Abstract

Nanotechnology provides a wide variety of methods to resolve industrial issues, which could not be addressed previously using customary methods. It helps enable researchers to alter properties of bulk materials at the nanometer scale. Various nanomaterials have been successfully applied in many areas of petroleum engineering, particularly in drilling fluids, lost circulation, enhanced oil recovery (EOR), and cementing. This study examines the mechanical and microstructural properties of oil well cement with nanozeolite.

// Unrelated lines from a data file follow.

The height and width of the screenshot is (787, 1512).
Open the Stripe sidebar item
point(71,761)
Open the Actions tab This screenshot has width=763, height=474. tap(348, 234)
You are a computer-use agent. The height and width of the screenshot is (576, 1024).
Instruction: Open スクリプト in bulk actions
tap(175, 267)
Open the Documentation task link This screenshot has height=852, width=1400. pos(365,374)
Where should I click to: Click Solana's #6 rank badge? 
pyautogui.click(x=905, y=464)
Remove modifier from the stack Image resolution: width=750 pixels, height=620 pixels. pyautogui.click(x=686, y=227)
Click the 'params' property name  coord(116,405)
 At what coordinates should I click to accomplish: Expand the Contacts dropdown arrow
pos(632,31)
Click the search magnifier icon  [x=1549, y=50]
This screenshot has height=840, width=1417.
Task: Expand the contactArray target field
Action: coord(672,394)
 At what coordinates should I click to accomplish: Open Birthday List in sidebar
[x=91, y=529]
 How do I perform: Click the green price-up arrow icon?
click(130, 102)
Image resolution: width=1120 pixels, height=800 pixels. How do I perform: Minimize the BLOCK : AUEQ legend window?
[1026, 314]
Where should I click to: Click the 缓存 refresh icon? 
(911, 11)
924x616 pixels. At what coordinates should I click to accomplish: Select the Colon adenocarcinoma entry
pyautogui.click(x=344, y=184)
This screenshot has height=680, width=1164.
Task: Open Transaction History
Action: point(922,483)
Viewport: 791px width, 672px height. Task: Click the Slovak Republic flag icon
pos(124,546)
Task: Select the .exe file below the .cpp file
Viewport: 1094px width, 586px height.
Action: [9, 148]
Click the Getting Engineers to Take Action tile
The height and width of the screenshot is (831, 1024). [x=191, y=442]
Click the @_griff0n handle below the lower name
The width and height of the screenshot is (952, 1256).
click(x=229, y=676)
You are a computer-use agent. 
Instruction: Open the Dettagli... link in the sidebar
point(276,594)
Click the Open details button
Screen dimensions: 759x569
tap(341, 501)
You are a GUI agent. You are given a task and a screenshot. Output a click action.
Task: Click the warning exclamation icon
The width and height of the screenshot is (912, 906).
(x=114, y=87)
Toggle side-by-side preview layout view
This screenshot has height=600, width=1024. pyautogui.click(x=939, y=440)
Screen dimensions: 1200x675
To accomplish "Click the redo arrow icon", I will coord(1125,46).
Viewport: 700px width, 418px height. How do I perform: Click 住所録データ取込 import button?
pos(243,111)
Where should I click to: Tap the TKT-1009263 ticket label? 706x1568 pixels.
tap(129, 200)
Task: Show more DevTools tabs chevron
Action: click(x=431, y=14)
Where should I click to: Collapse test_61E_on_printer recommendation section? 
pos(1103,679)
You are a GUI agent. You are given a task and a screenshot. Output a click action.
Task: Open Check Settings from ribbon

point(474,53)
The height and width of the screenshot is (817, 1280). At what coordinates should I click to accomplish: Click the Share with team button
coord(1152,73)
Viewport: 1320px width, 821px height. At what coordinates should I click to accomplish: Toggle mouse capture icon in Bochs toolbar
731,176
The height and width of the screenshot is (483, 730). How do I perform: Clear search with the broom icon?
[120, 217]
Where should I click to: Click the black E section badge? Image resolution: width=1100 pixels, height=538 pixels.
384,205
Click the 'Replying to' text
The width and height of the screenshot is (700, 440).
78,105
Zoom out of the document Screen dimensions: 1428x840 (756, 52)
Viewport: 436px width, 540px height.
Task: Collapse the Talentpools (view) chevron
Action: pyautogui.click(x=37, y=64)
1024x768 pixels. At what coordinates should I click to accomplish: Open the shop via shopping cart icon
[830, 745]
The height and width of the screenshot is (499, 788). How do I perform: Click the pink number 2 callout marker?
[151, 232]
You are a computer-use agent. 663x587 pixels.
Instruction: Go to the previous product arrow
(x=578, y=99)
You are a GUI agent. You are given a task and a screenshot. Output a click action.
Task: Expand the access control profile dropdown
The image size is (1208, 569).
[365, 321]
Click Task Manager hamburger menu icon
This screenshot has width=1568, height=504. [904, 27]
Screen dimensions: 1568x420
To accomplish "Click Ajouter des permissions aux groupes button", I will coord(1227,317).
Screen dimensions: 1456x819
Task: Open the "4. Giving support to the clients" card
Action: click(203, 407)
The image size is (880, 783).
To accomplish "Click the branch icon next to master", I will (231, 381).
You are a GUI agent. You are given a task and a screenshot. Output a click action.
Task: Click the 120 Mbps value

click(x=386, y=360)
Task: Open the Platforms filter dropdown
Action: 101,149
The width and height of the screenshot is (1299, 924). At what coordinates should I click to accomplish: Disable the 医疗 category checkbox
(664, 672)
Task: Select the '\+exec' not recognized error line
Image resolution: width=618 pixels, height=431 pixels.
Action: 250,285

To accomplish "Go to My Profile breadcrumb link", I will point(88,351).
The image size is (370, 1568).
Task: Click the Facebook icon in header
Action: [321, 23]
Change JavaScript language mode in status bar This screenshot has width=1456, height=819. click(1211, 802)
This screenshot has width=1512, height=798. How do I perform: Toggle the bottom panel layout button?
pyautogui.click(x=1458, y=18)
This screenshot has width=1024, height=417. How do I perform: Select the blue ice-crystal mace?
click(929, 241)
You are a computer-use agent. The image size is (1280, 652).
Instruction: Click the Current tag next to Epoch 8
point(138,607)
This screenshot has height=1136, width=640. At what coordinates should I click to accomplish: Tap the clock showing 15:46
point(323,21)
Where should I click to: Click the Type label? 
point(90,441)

During this research, API Class G cement was used with various concentrations of nanozeolite. Compressive strength development of Class G cement, with and without nanozeolite, was studied using an ultrasonic cement analyzer (UCA) for 24 hours under high-pressure and high-temperature (HP/HT) conditions. The porosity and permeability of set Class G cement admixed with nanozeolite was also analyzed in an automated permeameter/porosimeter after 24 hours of curing. Microstructural examination of cement samples was performed using scanning electron microscopy (SEM).

Three important parameters during well cementing operations included time to achieve 50- and 500-psi compressive strength and time to achieve 2,000-psi compressive strength. These parameters were significantly altered by adding a small percentage of nanozeolite to the neat Class G cement. The addition of nanozeolite resulted in a decrease in transition time and accelerated achievement of 2,000-psi strength. Furthermore, the porosity and permeability of the set Class G cement specimens with nanozeolite decreased substantially, thus indicating a dense microstructure of the matrix. This was confirmed by microstructural investigations using SEM. Nanozeolite is nonhazardous, nontoxic and is compatible with API Class G cement.

Nanozeolite can be an effective oil well cement additive because it enhances early strength, and the final compressive strength helps improve cement durability. The accelerated compressive strength development can help decrease wait-on-cement (WOC) time, thus lowering operation costs. Additionally, denser microstructure can help restrain the invasion of corrosive formation fluids.